Assigned task.
Exact reproduction is required for the lines below starting at the line with "You are a GUI" and ending at the line with "Given: Open the Truck-Bedz browser tab", both included. No other lines, and no pictures.

Extracted material.
========

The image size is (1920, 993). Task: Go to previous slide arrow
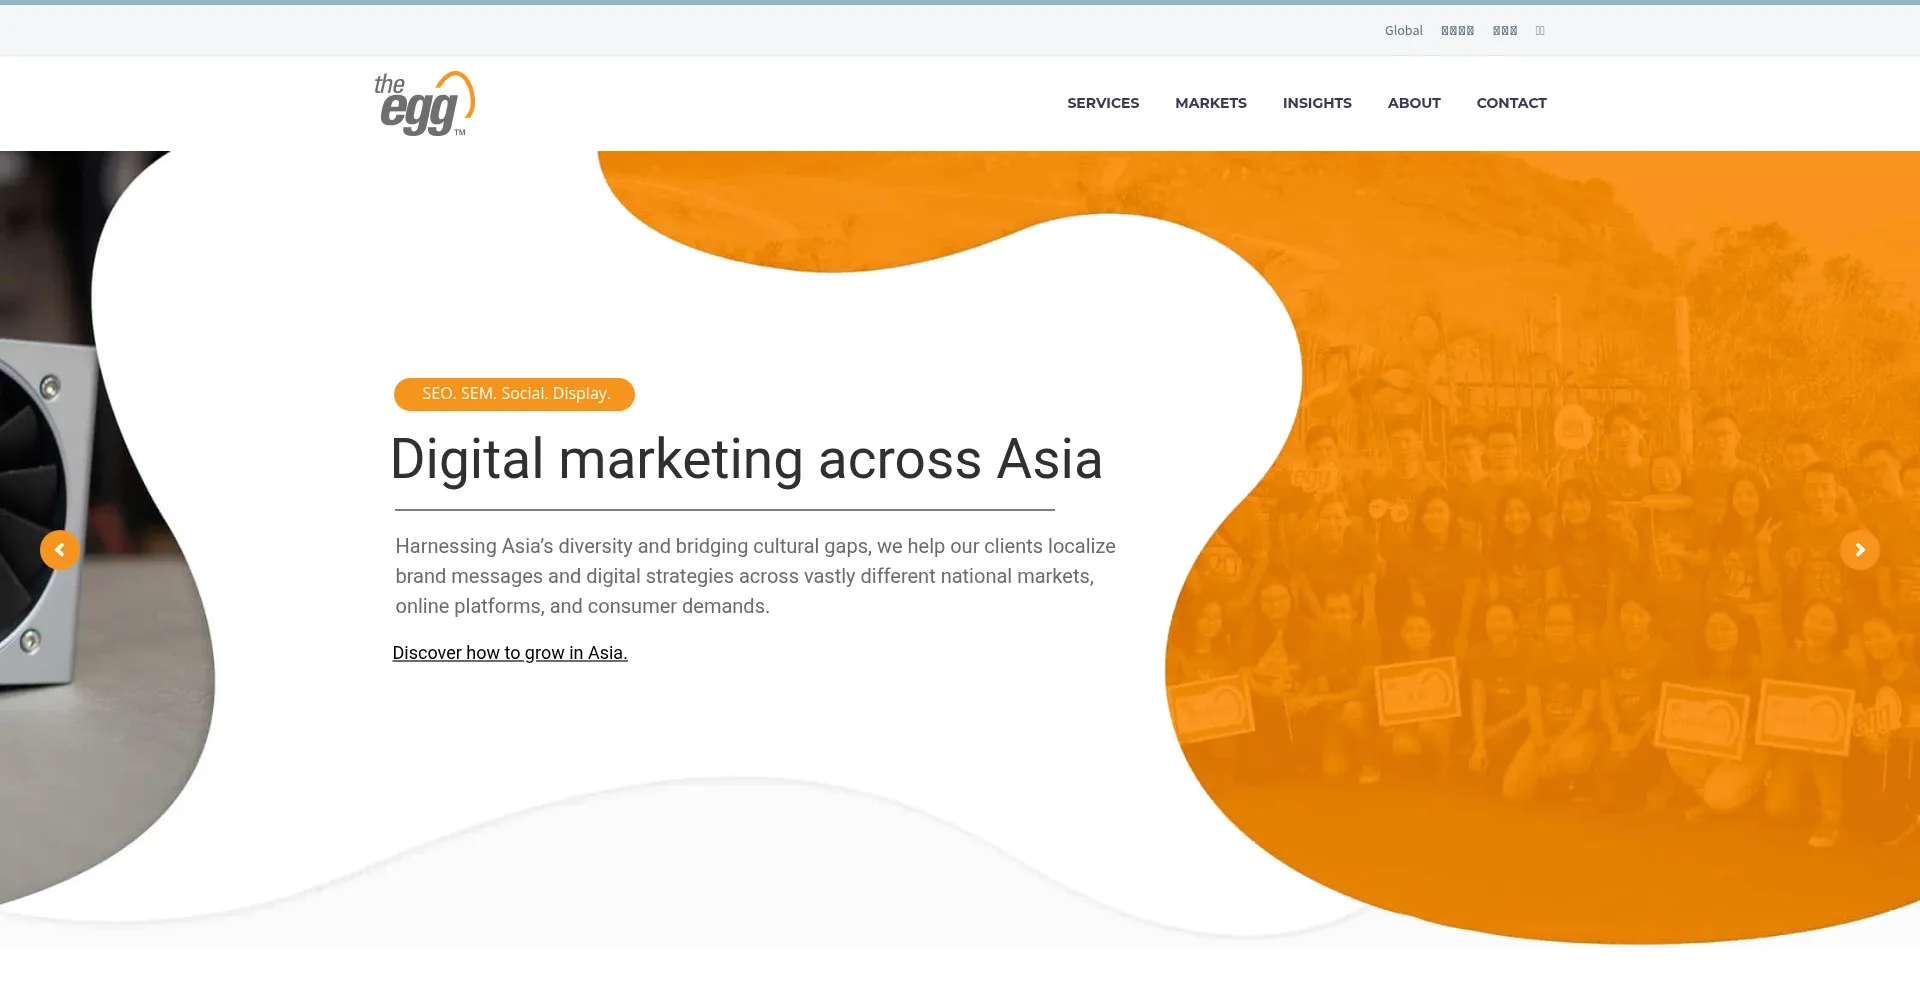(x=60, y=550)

========

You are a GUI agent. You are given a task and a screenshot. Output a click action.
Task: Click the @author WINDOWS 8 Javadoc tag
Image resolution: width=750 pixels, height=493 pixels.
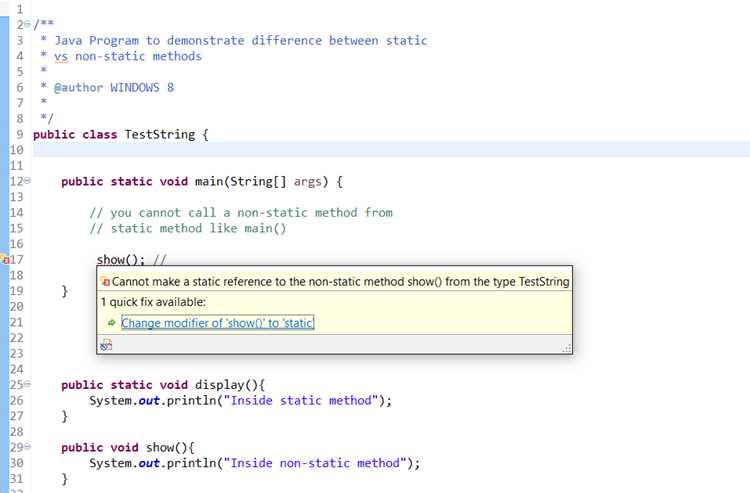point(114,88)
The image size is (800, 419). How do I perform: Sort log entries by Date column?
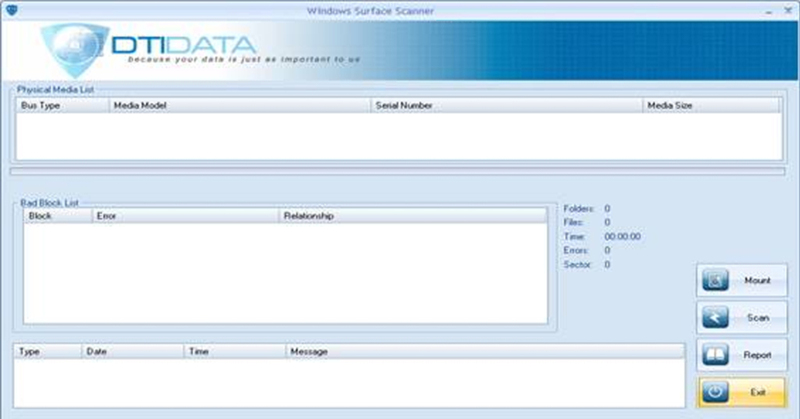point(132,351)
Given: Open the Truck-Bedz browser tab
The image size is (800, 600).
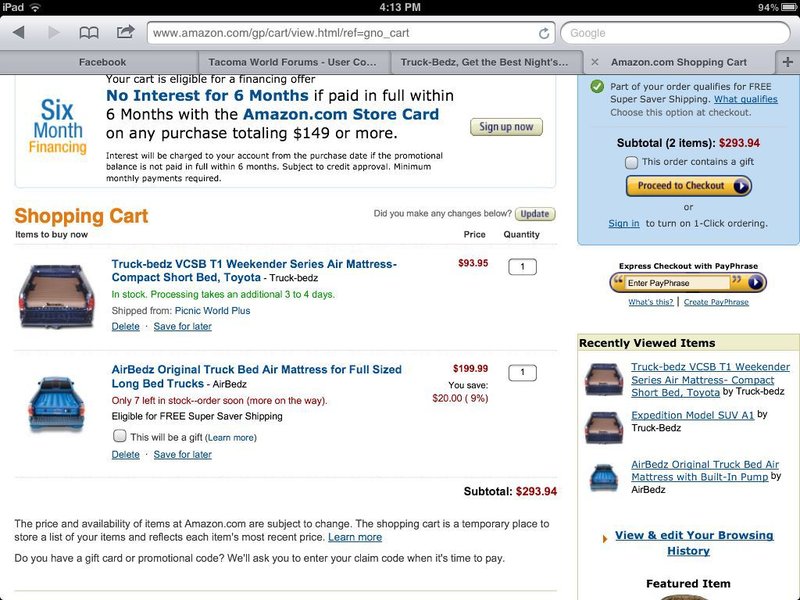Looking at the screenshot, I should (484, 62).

========

Response area.
You are a GUI agent. You are given a task and a screenshot. Output a click action.
Task: Click the @author WINDOWS 8 Javadoc tag
Image resolution: width=750 pixels, height=493 pixels.
point(114,88)
The image size is (800, 419). How do I perform: Sort log entries by Date column?
point(132,351)
Given: Open the Truck-Bedz browser tab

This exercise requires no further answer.